So we all have heard the saying, “Sticks and stones may break my bones but words will never hurt me”. Excuse my language, but who the hell came up with that???
There have been so many childhood sayings, that have been drilled into our heads at such a young age. I look at them now and see how damaging so many of them are. This is a big one.
I’ve been reading, for the second time I might add, ‘Daring Greatly’ by Brene Brown. Seriously an incredible book and let me tell you, it hits just as hard the second time! Therefore, my focus as of late has been on vulnerability and shame. I noticed my connections with people I’ve know for years were surface level and that left me feeling empty.
I have been left wondering how I got to this point. The point where I pretend to be someone that I’m not to maintain professionalism, in the form of pretending my life is perfect and I don’t have mental suffering. The phrase I named this article popped into my mind’s eye and B L I N D E D me. Wow. How have I not noticed this before?
No wonder we struggle with being vulnerable with others, especially when what we want to be vulnerable about is our current struggles. We’ve been told from a young age, physical pain is real, emotional pain is not.
We’ve been told to not let words hurt us. To be strong. Build those walls up nice and high. Sure, people can still throw sticks and stones over the wall and hit us, and that probably would really hurt. But we cannot hear through a wall. The bigger, the better right? Make it soundproof while you’re at it!
Absolutely not?! When we build these giant walls, so that we can’t hear and feel the metaphysical hurt, we also cut ourselves off from the positivity. We can’t connect with those we want to trust in a loving way. It will stay surface level and always feel like somethings missing, or maybe even make us feel like we aren’t enough.

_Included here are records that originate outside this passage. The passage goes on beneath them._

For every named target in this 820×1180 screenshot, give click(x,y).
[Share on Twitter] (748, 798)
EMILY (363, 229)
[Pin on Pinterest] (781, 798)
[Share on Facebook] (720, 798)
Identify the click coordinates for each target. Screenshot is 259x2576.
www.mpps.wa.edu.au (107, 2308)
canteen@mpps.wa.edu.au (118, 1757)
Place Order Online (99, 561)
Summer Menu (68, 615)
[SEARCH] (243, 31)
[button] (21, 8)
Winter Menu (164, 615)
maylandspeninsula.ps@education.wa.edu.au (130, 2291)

So why on earth are we telling kids, words don’t hurt? We are literally telling them, “Hey don’t feel your emotions, you’ll look stronger and hurt less”.
Instead, let’s teach our kids how to be vulnerable at the right time, with the right people. Blasting your feelings to your whole Facebook page is not being vulnerable. Opening up to a client you’ve worked very closely with for, for four years, is.

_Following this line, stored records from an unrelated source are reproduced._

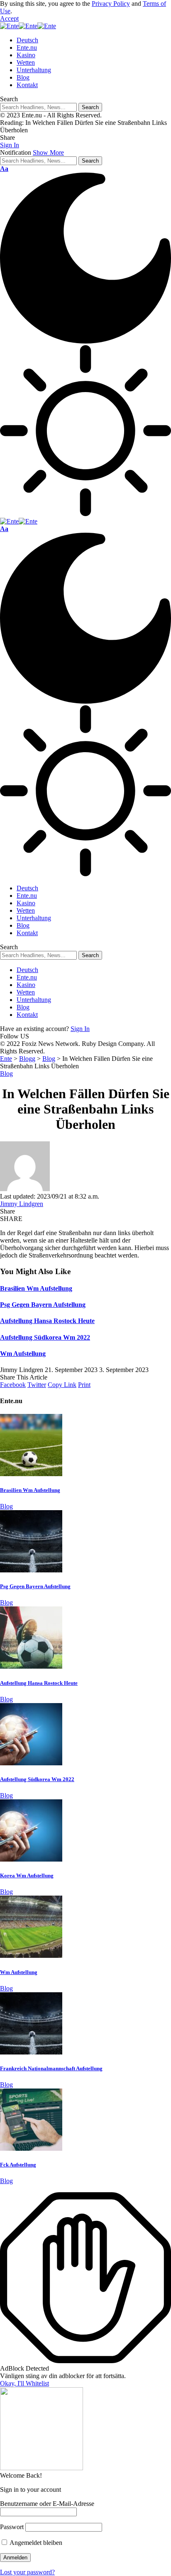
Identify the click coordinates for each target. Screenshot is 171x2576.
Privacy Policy (111, 3)
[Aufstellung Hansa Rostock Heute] (31, 1666)
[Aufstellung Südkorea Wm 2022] (31, 1763)
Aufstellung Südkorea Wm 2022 (45, 1337)
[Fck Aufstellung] (31, 2148)
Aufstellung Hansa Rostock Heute (47, 1320)
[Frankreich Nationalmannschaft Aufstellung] (31, 2052)
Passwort (12, 2526)
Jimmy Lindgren (21, 1203)
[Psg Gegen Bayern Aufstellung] (31, 1570)
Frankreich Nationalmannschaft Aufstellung (51, 2068)
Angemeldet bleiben (35, 2542)
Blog (6, 1073)
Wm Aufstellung (23, 1353)
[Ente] (28, 25)
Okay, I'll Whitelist (24, 2383)
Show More (48, 152)
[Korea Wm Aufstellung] (31, 1859)
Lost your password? (27, 2572)
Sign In (80, 1028)
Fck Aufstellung (18, 2165)
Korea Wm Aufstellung (27, 1875)
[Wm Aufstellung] (31, 1955)
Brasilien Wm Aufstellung (36, 1288)
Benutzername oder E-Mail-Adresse (47, 2503)
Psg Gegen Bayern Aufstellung (43, 1304)
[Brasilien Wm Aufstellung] (31, 1473)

Teach them we don’t have to pretend to not hurt in order to be ‘professional’ or maintain a certain look. Vulnerability is a good look when we use it to find support to heal and space to grow.
Next time you hear or think of a familiar childhood saying, stop and really think about the message it’s relaying. Think of the lasting repercussions it can have in a young forming mind.
If we want a world full of more peace and kindness, we need to become more present in the way we are raising our children.
Listen to the words you speak; they have more impact than you might realize.